A flower’s life cycle of budding, blooming and pollinating, as well as the process of decay, strongly echoes the human condition. The exhibition Figuring the Floral features artists who apply this symbolism to their work— touching on race, ethnicity, class, gender, sexual orientation, aging and other facets of identity. Exhibited amid Wave Hill’s flourishing gardens, the artworks on view resonate with the living flora on the grounds—enhancing the exhibition with visible and tangible connections. While floral imagery is often associated with decorative art and femininity, Figuring the Floral subverts these notions.
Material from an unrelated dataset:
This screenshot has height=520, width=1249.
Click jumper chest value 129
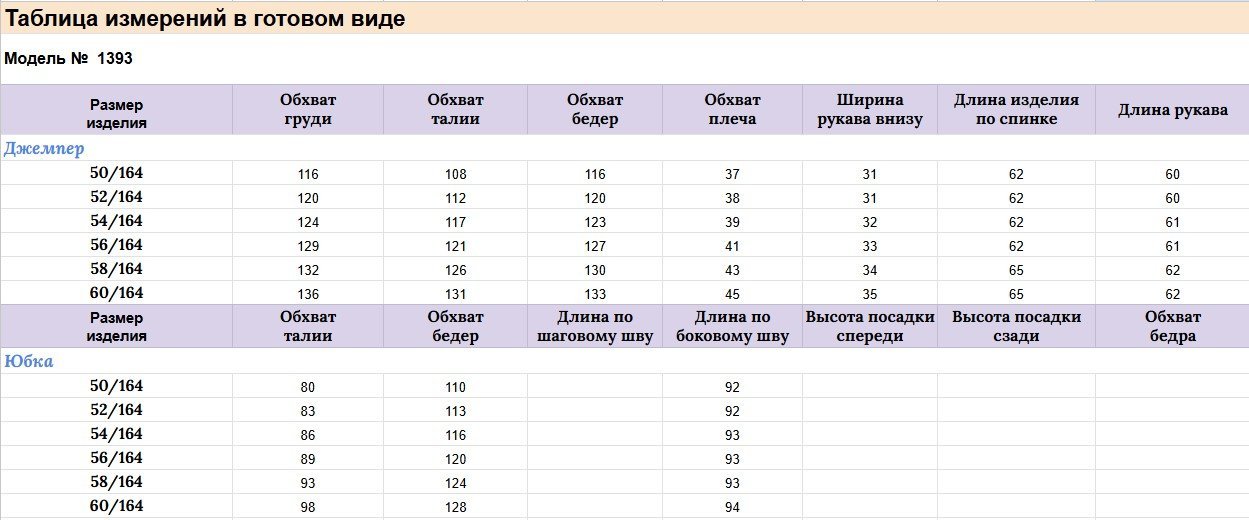coord(308,246)
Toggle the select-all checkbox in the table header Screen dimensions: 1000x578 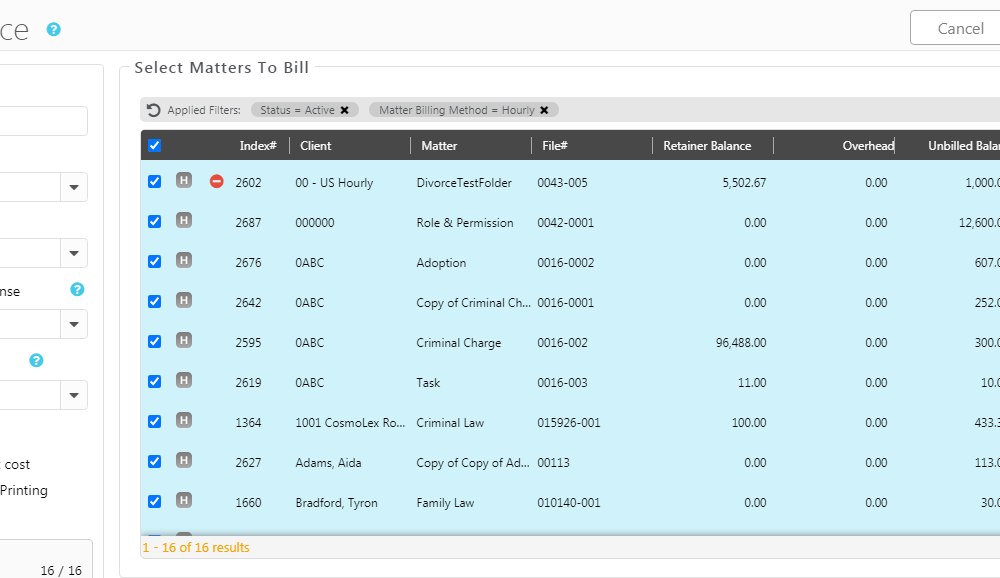click(x=154, y=146)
Instead, artists complicate such limiting interpretations by relating these natural forms to deeper reflections on self and society.
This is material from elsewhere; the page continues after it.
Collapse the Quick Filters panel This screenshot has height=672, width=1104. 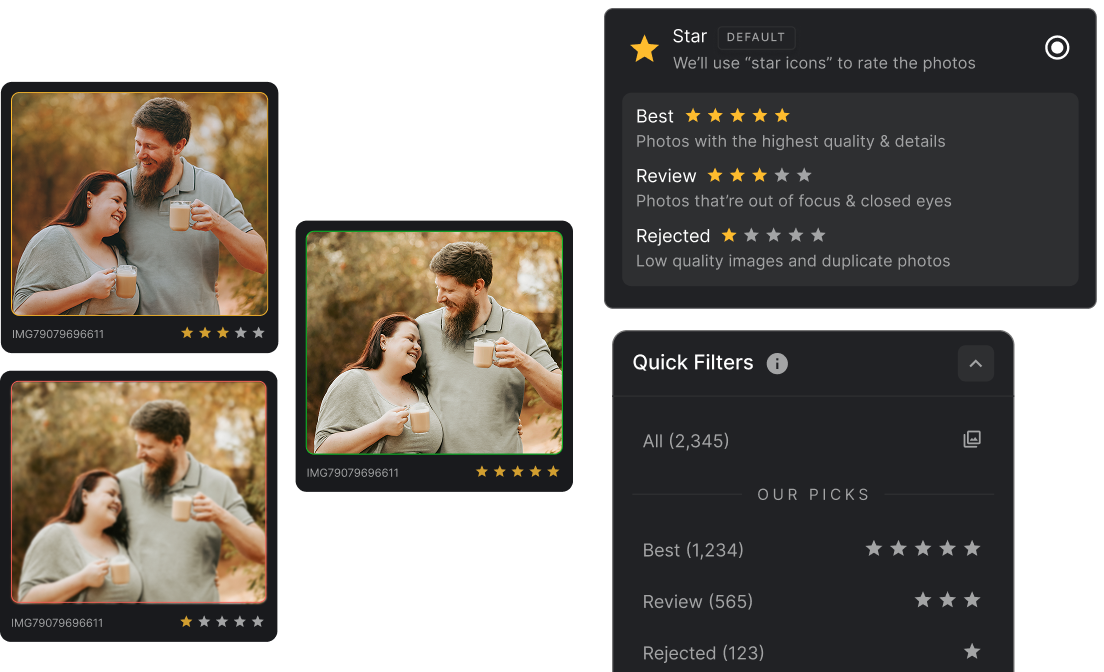click(975, 364)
In the north gallery, Sanford Biggers, Ebony G. Patterson, Simonette Quamina, Lina Iris Viktor, and Saya Woolfalk unpack relationships dealing with colonial and social histories, personal memory, fantasy and the otherworldly. Also touching on these themes, Christopher K. Ho and Kevin Zucker’s work is installed in the reception area stairwell. In the middle gallery, Christian Ruiz Berman, Cecile Chong, Diana Sofia Lozano, Lina Puerta, Bundith Phunsombatlert, David Rios Ferreira, and Katherine Toukhy visualize immigrant experiences and aesthetics of cultural uprootedness or cross-pollination. Chong’s large-scale sculptural installation is on view in the stone circle down the hill from Glyndor House. In the south gallery, Derrick Adams, Nicole Awai, Bahar Behbahani, Max Colby, Abigail DeVille, Valerie Hegarty, Natalia Nakazawa, Alexandria Smith and William Villalongo use floral imagery to explore various topics including class, gender identities, domestic spaces and the aging human body.
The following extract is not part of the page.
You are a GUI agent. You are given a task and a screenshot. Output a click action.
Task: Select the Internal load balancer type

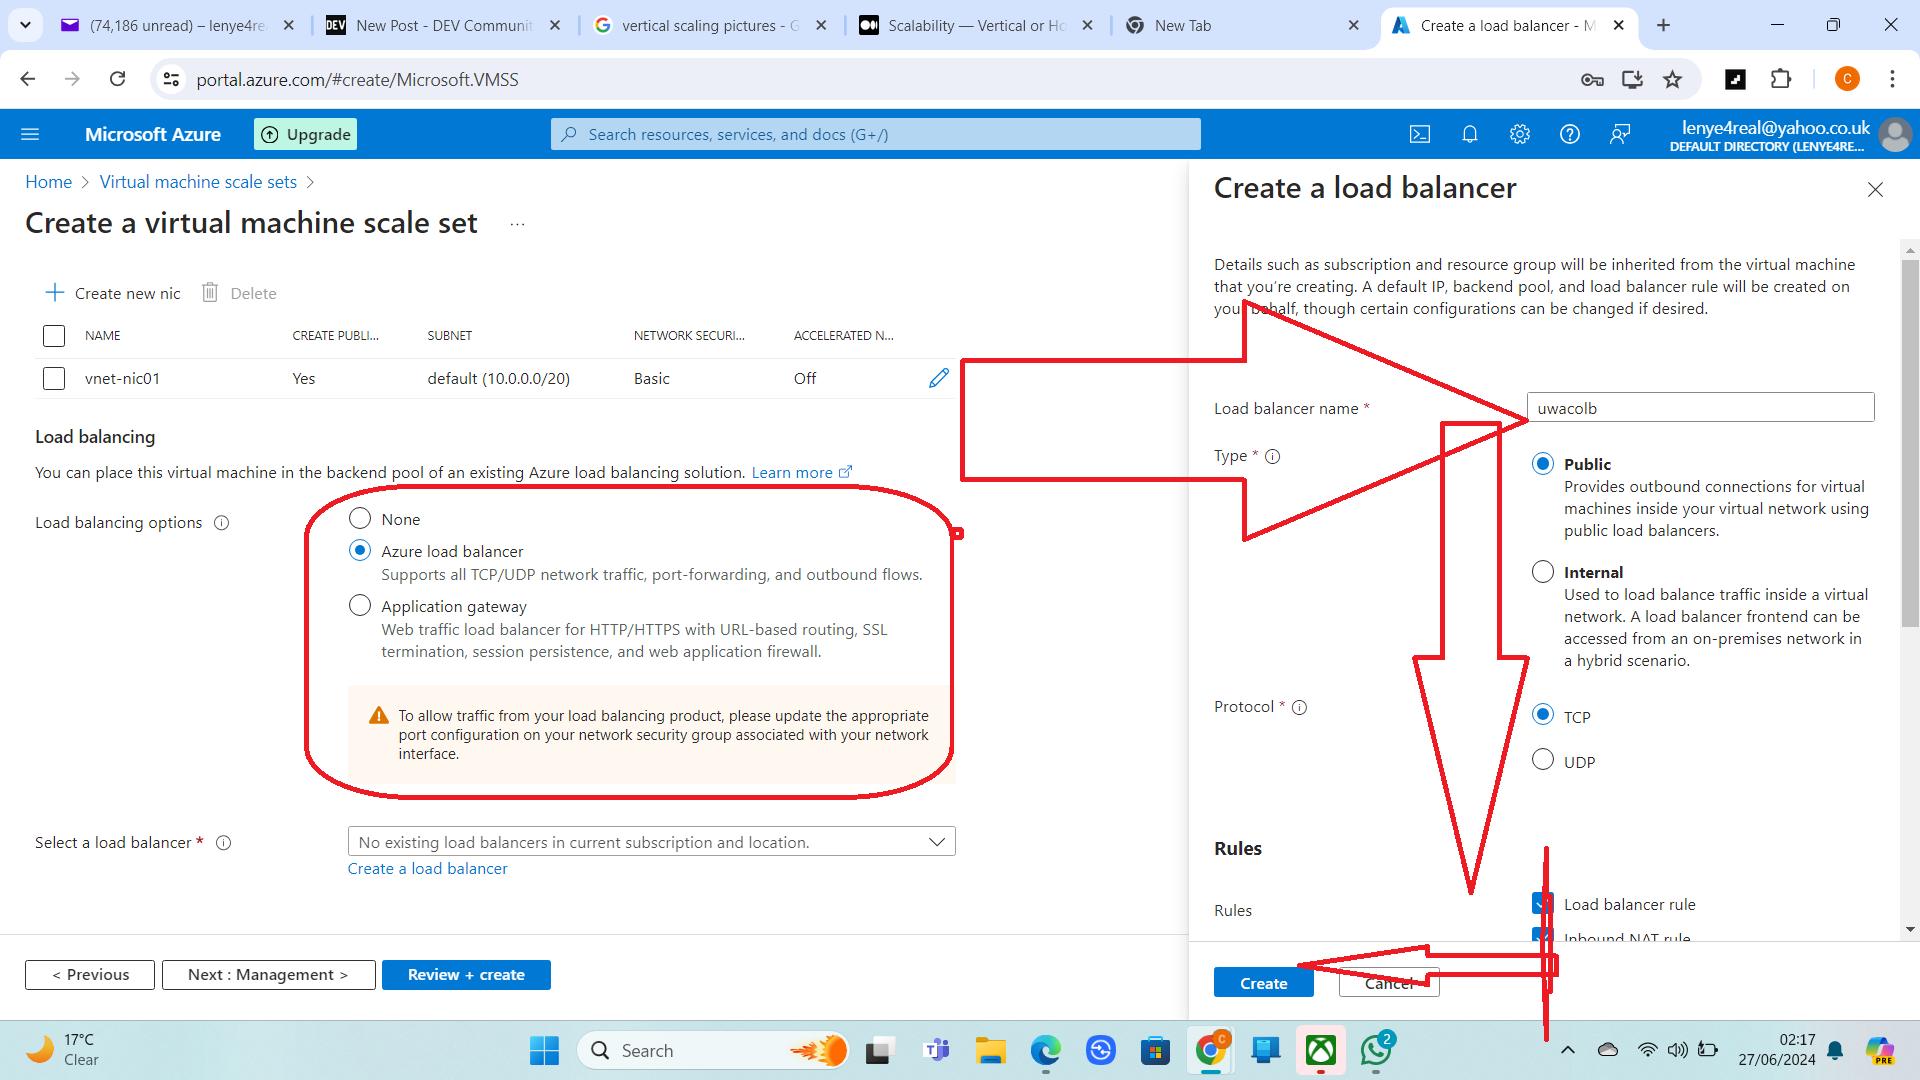coord(1543,572)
For thousands of years, across cultures, meanings have been attributed to flowers in art and language, from Persian miniatures to the Christian bibles. The Turkish custom of sélam was a method of coded communication used by harem women, based on rhyming words with objects. Victorian-era floriography was rich in metaphor: daffodils symbolized new beginnings, daisies signaled innocence and tussie-mussies held pointing downward were a sign of rejection. With a strong influence of Calvinism in 
the seventeenth century, Dutch vanitas paintings featured a variety of objects symbolizing the fragility of human life and inevitability of death. Promoting a moral code in opposition to earthly pleasures, vanitas pictures often featured beautifully rendered flowers with subtle signs of impending decay. This exhibition brings together artists who create new symbolism, some using flowers to alter or obscure the human form and others working in more abstract or literal modes of depiction. The work includes collage, drawing, painting, photography, sculpture and an outdoor installation amidst the living foliage of the gardens.

Though employing different strategies in object creation, these contemporary artists utilize flower imagery and floral metaphor to explore the struggles and transformations of the human condition. Experienced collectively in the context of Wave Hill’s lush, summer gardens, these works cultivate new, significant narratives of identity.